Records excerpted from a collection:
+-------+

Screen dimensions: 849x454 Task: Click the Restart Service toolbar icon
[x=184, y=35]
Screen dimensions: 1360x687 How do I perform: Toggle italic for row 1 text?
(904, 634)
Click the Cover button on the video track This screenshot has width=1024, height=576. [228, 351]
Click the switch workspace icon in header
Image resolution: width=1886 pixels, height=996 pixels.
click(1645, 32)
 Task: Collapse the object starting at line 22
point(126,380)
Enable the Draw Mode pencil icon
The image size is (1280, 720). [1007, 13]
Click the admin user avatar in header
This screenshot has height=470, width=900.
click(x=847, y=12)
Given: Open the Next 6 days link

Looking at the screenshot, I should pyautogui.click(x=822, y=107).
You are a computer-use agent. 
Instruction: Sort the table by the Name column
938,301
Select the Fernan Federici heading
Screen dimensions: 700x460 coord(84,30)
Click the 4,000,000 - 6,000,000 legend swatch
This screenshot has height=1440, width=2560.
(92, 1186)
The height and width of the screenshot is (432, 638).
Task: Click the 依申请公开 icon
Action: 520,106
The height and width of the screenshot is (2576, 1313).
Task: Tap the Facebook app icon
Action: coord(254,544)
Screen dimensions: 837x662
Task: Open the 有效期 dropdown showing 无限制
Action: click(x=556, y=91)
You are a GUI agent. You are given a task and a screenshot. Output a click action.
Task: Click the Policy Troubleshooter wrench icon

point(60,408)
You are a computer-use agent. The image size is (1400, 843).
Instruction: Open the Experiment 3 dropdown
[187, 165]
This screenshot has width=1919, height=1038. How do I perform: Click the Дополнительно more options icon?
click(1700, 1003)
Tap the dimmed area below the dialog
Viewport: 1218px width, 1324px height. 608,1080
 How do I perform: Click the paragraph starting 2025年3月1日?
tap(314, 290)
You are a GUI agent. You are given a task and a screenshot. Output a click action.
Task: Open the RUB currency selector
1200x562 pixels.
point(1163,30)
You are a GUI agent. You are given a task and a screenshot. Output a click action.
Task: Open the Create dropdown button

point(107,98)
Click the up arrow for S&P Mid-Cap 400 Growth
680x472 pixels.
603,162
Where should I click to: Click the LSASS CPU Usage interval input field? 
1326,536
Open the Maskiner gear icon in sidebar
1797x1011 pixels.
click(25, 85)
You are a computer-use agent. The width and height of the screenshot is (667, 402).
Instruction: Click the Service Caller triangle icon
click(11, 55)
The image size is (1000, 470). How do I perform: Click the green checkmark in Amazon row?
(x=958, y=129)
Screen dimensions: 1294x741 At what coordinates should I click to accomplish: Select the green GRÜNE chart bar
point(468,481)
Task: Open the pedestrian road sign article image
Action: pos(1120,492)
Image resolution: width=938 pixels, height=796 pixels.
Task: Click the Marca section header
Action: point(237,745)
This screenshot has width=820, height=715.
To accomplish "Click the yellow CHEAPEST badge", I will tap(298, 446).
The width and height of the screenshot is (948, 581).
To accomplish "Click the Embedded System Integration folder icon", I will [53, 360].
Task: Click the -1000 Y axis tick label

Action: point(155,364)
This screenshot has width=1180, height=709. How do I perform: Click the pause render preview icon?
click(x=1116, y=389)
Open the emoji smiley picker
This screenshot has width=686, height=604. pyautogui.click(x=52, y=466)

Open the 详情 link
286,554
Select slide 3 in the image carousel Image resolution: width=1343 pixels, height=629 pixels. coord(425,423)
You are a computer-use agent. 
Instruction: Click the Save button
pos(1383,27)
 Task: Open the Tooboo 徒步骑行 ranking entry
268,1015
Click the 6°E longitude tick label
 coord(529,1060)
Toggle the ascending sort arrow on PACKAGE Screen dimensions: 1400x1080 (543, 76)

+-------+

The data must be printed verbatim, line by line.

Screen dimensions: 849x454 Task: Click the Restart Service toolbar icon
[x=184, y=35]
Screen dimensions: 1360x687 How do I perform: Toggle italic for row 1 text?
(904, 634)
Click the Cover button on the video track This screenshot has width=1024, height=576. [228, 351]
Click the switch workspace icon in header
Image resolution: width=1886 pixels, height=996 pixels.
click(1645, 32)
 Task: Collapse the object starting at line 22
point(126,380)
Enable the Draw Mode pencil icon
The image size is (1280, 720). [1007, 13]
Click the admin user avatar in header
This screenshot has height=470, width=900.
click(x=847, y=12)
Given: Open the Next 6 days link

Looking at the screenshot, I should pyautogui.click(x=822, y=107).
You are a computer-use agent. 
Instruction: Sort the table by the Name column
938,301
Select the Fernan Federici heading
Screen dimensions: 700x460 coord(84,30)
Click the 4,000,000 - 6,000,000 legend swatch
This screenshot has height=1440, width=2560.
(92, 1186)
The height and width of the screenshot is (432, 638).
Task: Click the 依申请公开 icon
Action: 520,106
The height and width of the screenshot is (2576, 1313).
Task: Tap the Facebook app icon
Action: coord(254,544)
Screen dimensions: 837x662
Task: Open the 有效期 dropdown showing 无限制
Action: click(x=556, y=91)
You are a GUI agent. You are given a task and a screenshot. Output a click action.
Task: Click the Policy Troubleshooter wrench icon

point(60,408)
You are a computer-use agent. The image size is (1400, 843).
Instruction: Open the Experiment 3 dropdown
[187, 165]
This screenshot has width=1919, height=1038. How do I perform: Click the Дополнительно more options icon?
click(1700, 1003)
Tap the dimmed area below the dialog
Viewport: 1218px width, 1324px height. 608,1080
 How do I perform: Click the paragraph starting 2025年3月1日?
tap(314, 290)
You are a GUI agent. You are given a task and a screenshot. Output a click action.
Task: Open the RUB currency selector
1200x562 pixels.
point(1163,30)
You are a GUI agent. You are given a task and a screenshot. Output a click action.
Task: Open the Create dropdown button

point(107,98)
Click the up arrow for S&P Mid-Cap 400 Growth
680x472 pixels.
603,162
Where should I click to: Click the LSASS CPU Usage interval input field? 
1326,536
Open the Maskiner gear icon in sidebar
1797x1011 pixels.
click(25, 85)
You are a computer-use agent. The width and height of the screenshot is (667, 402).
Instruction: Click the Service Caller triangle icon
click(11, 55)
The image size is (1000, 470). How do I perform: Click the green checkmark in Amazon row?
(x=958, y=129)
Screen dimensions: 1294x741 At what coordinates should I click to accomplish: Select the green GRÜNE chart bar
point(468,481)
Task: Open the pedestrian road sign article image
Action: pos(1120,492)
Image resolution: width=938 pixels, height=796 pixels.
Task: Click the Marca section header
Action: point(237,745)
This screenshot has width=820, height=715.
To accomplish "Click the yellow CHEAPEST badge", I will tap(298, 446).
The width and height of the screenshot is (948, 581).
To accomplish "Click the Embedded System Integration folder icon", I will [53, 360].
Task: Click the -1000 Y axis tick label

Action: point(155,364)
This screenshot has width=1180, height=709. How do I perform: Click the pause render preview icon?
click(x=1116, y=389)
Open the emoji smiley picker
This screenshot has width=686, height=604. pyautogui.click(x=52, y=466)

Open the 详情 link
286,554
Select slide 3 in the image carousel Image resolution: width=1343 pixels, height=629 pixels. coord(425,423)
You are a computer-use agent. 
Instruction: Click the Save button
pos(1383,27)
 Task: Open the Tooboo 徒步骑行 ranking entry
268,1015
Click the 6°E longitude tick label
 coord(529,1060)
Toggle the ascending sort arrow on PACKAGE Screen dimensions: 1400x1080 (543, 76)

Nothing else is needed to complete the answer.